LifeNome AI Translates Health Data Into Actionable Product Recommendations

LifeNome is an Award-winning Precision Health AI company that leverages biological, physiological, and behavioral data to hyper-personalized needs assessments and wellness interventions in the preventative health, nutrition, fitness, insurance and personal care industries. In this interview, CEO Ali Mostashari discusses the benefits of precision medicine and reveals his revolutionary views on the future of preventative healthcare.

Please describe the story behind the company: What sparked the idea, and how has it evolved so far?

I’m an MIT Ph.D. with master’s degrees in biotechnology, engineering, and system science. I’m in the top 20 cited scholars in complexity science in the world. My co-founder Raya Khanin, Ph.D., graduated from the Weizmann Institute in Israel. She is in the top 10 cited scholars in translational bioinformatics in the world. My other co-founder, Mario Storga, Ph.D., is in the top 20 cited scholars in semantic networks in the world. We’re very science-oriented people with more than 200,000 citations collectively as a group.

LifeNome operates in an area called Precision Health, which is the preventative stage before Precision Medicine. While precision medicine focuses on what particular drugs are good for you and how you should be treated once you have a disease, precision health is about the choices we make while we still can, to avoid becoming ill.

We look at different layers of data on various aspects of individuals’ lives that can contribute to the potential onset of diseases. Based on that, we create assessments and personalized lifestyle recommendations. This includes nutrition, exercise, skin and hair care, and other areas of well-being.

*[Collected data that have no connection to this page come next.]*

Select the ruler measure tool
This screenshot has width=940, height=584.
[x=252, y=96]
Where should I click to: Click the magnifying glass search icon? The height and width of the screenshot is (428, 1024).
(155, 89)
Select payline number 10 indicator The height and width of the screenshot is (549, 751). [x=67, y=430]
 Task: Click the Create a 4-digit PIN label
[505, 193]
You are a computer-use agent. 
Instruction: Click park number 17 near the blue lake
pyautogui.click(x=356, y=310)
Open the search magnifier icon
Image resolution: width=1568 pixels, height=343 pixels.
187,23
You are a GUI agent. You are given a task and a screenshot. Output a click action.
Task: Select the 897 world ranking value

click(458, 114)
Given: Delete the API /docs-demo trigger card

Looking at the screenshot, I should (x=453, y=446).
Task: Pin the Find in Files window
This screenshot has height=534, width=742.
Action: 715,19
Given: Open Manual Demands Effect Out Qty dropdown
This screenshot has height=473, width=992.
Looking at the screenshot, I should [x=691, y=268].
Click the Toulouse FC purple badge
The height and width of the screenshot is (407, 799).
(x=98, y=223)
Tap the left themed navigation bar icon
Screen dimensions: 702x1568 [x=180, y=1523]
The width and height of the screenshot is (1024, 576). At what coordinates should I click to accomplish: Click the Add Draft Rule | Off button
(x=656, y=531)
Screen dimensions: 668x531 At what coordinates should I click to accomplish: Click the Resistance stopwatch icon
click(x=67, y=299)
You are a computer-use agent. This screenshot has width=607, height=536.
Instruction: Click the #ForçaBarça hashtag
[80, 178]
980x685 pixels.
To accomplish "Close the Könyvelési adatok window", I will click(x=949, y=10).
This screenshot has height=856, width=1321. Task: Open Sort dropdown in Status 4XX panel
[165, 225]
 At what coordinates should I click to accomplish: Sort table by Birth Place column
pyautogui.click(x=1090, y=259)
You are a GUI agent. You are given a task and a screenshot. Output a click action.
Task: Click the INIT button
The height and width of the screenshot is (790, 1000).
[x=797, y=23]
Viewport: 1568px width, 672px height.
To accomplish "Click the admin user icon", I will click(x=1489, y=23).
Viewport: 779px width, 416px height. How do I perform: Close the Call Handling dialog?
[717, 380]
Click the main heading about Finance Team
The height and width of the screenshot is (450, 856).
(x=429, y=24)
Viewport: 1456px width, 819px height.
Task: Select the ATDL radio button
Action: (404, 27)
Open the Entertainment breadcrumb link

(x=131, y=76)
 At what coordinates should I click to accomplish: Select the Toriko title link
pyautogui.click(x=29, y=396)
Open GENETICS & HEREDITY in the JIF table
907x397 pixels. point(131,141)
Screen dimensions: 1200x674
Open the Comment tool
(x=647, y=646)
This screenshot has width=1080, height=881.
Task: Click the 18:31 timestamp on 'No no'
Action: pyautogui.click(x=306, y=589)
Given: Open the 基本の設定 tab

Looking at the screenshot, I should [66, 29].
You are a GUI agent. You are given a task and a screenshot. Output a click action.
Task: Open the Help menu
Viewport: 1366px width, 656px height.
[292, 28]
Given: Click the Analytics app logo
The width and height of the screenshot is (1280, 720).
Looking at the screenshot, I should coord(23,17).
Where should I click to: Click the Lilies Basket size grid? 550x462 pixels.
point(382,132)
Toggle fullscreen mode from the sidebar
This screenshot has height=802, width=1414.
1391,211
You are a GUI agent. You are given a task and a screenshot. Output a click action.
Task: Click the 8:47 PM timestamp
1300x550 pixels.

We use biological data, which may include DNA or microbiome data. In some cases, later on, we may start looking at RNA or proteomics, depending on how well the economics work out in the future.

We can also take physiological data from wearable devices such as smart watches, SPO2 meters, glucose monitoring devices, or heart rate meters, as well as lifestyle, environmental and cultural data.

Cultural preferences are quite important in personalization. . If you show a devoutly religious Jewish or Muslim person a dish with bacon in itת even if the AI thinks it’s good for their overall health, it will not go across well.

You can personalize things like nutrition, fitness, sleep and stress management, immune system response, aging, skincare, and many other areas. We use artificial intelligence not just to look at associations, but at what combination of risk factors can create a particular trait assessment. Based on that, you can assess a person’s needs, and match them with particular products and services. In some cases, we may recommend custom formulas be made for a particular person.

On top of that, we’re also a B2B company. We run an analytics platform and work with enterprises to provide them with analytics personalization capability. Once a user profile is created, LifeNome can give more than 100,000 different outputs about a person’s nutritional needs, taking their biological, physiological, and behavioral data into consideration.

We have partners for the DNA testing part, which is the core of our business. Then, on the B2B front, we have partners in the insurance, healthcare, biotech, and pharma sectors, as well as consumer enterprises such as Pepsi and Unilever.

We’re headquartered in New York City, with offices in Europe and Asia. We operate in 14 countries and have received lots of awards, including global health challenges like PepsiCo Greenhouse Accelerator, the World Economic Forum global innovator, Zurich World Innovation Championship, Johnson&Johnson quickfire, and many others.